We need to generate a key file pair in order to create a farm account.

Open the Terminal application or the Terminal emulator you installed in the first_lesson.

Change directories into the .ssh folder. This folder is where key file pairs are typically stored.

cd ~/.ssh

If this command does not work, create your own ssh folder and cd into it:

mkdir -p ~/.ssh
cd ~/.ssh

Then, generate the keyfile pair by running:

ssh-keygen

Follow the prompts on the screen. If prompted for a password, you can hit Enter on your keyboard to avoid setting one.

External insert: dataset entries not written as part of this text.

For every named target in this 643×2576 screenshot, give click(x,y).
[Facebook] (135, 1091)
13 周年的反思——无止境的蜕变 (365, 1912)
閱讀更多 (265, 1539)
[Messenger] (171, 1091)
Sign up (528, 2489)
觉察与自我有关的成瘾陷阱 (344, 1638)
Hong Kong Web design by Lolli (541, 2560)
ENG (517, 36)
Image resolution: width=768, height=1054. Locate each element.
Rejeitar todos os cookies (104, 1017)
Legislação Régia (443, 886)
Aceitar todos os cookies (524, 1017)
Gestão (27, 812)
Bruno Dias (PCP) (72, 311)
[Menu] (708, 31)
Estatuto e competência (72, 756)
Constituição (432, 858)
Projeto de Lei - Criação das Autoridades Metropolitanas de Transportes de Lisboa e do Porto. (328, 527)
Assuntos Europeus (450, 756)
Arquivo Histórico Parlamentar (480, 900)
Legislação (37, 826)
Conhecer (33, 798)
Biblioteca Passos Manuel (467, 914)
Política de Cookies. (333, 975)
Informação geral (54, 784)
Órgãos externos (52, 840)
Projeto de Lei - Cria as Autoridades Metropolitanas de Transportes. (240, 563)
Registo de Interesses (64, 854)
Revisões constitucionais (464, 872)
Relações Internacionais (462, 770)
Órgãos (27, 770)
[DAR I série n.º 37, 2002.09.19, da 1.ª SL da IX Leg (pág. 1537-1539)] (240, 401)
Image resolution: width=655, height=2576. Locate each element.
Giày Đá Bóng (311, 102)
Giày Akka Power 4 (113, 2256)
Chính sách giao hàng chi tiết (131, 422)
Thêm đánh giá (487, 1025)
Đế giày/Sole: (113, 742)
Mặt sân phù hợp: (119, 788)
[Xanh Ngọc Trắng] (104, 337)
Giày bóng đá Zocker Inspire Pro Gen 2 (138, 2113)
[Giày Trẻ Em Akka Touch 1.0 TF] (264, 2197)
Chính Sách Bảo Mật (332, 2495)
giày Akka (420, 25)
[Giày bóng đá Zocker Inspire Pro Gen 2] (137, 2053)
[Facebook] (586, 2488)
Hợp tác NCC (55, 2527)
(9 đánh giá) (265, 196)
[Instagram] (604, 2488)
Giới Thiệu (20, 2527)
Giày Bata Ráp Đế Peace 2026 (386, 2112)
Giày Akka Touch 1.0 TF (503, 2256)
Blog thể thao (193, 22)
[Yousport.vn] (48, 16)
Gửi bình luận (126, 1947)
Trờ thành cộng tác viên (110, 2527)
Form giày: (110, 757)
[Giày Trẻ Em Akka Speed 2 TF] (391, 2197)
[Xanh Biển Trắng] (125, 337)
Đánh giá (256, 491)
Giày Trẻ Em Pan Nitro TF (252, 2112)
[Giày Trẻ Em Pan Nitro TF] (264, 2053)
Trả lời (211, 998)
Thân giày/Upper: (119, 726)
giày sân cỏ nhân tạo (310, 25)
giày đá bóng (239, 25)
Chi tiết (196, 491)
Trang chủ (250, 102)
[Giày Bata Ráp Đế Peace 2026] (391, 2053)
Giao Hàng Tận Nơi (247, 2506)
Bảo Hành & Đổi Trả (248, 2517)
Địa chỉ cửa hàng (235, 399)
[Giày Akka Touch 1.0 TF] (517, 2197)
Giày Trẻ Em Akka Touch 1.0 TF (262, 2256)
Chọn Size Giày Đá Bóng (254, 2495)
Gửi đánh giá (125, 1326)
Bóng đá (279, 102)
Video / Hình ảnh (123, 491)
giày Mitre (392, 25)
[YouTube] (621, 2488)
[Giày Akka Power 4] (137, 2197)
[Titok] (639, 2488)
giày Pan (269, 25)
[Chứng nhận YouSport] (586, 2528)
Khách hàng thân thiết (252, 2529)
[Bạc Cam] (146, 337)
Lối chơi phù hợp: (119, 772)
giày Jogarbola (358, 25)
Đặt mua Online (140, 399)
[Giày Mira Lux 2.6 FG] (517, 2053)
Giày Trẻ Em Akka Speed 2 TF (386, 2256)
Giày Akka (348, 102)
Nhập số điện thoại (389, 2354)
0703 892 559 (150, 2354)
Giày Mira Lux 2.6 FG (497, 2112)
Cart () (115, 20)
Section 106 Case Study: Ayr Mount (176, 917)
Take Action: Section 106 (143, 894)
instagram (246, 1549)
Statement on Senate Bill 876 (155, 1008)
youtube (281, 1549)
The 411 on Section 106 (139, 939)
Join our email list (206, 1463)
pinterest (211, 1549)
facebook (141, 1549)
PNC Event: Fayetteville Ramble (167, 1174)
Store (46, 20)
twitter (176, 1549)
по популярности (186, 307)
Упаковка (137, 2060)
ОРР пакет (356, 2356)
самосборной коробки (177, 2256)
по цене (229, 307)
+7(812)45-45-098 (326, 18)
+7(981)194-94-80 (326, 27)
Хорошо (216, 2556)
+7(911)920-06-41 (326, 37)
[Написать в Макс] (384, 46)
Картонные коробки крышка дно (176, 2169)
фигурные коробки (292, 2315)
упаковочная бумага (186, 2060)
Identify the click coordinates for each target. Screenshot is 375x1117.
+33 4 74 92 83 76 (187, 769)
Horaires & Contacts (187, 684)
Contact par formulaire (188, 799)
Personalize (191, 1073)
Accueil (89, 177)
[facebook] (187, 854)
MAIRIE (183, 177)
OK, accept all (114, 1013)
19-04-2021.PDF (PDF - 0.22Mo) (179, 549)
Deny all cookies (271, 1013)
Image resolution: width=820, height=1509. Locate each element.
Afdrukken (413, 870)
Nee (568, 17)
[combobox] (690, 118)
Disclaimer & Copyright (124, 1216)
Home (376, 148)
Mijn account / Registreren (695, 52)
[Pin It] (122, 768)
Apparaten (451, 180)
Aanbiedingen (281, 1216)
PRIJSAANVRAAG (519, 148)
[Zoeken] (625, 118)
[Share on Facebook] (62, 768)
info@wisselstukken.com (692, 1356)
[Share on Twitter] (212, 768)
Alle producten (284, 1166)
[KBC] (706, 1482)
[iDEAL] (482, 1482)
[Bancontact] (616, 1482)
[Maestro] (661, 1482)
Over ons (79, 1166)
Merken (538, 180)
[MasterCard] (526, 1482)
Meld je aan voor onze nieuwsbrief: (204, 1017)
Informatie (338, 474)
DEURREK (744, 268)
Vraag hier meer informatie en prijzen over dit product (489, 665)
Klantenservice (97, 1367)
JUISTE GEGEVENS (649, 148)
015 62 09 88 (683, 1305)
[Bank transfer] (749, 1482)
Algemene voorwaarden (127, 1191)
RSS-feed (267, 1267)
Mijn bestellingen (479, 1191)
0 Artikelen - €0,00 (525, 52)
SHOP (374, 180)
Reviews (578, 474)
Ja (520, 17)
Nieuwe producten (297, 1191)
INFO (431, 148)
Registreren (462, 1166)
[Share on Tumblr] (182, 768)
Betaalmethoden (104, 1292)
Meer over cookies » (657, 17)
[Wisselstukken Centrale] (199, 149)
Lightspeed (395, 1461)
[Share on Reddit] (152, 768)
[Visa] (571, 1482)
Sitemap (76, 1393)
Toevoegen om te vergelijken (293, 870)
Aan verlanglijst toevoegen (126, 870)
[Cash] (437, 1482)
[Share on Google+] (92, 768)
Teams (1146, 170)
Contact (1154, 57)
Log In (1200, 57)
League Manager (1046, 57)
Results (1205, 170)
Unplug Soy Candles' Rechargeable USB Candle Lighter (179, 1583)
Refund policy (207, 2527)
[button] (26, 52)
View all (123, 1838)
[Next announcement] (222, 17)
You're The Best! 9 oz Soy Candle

Two files will be created by this command. These files should have the same prefix. The file that ends in .pub is the public key.

The account request form

Next, navigate to this page. From the first drop down menu (Which cluster are you applying for an account on?), select FARM/CAES. From the second drop down menu (Who is sponsoring your account?), select Brown, C. Titus. Then, upload your public key file to the page. Submit the form. If the cluster admins and Titus approve your account, you will now have farm access! Don't loose the key file pair you just made. You will need the private key file each time you log into farm.

Connecting to a remote computer

Once you have a farm account, we will use the command ssh to connect to farm. ssh stands for "secure shell".

To connect to your account on farm, type:

ssh -i ~/.ssh/your_keyfile_name username@farm.cse.ucdavis.edu

If you are successful, you will see a message that looks something like this:

Welcome to Ubuntu 18.04.3 LTS (GNU/Linux 4.15.0-70-generic x86_64)

1 updates could not be installed automatically. For more details,
see /var/log/unattended-upgrades/unattended-upgrades.log

*** System restart required ***
A transfer node, c11-42, is available for rsync, scp, gzip
From outside the Farm cluster use port 2022 to access the transfer node.
 ssh -p 2022 username@farm.cse.ucdavis.edu
 scp -P 2022 src username@farm.cse.ucdavis.edu:/destination

   REMINDER: Farm does not back up user data. Please ensure your data is backed up offsite.

 *** Dec 04 2019:
 * 2:10pm - Service restored. Please report any issues to help@cse.ucdavis.edu.


   Email help@cse.ucdavis.edu for help with Farm.

Downtime scheduled for the first Wednesday of Oct and April.  The next downtime is Wednesday April 1st at 11:59pm.

If interested in contributing to farm, the rates for 5 years are:
  $ 1,000 per 10TB, served from redundant servers with compression
  $ 8,800 per parallel node (256GB ram, 32 cores/64 threads, 2TB /scratch)
  $17,500 per GPU node (Nvidia Telsa V100, dual Xeon 4114, 2TB /scratch)
  $22,700 per bigmem node (1TB ram, 48 cores/96 threads, 2TB /scratch)

Last login: Thu Jan  2 17:01:36 2020 from 76.105.143.194
Module slurm/19.05.3 loaded
Module openmpi/4.0.1 loaded
username@farm:~$

When you first login to farm, you will be in your home directory. This is where you will write your files and run the majority of your commands.

When you are done using farm, you can exit your ssh connection with the exit command.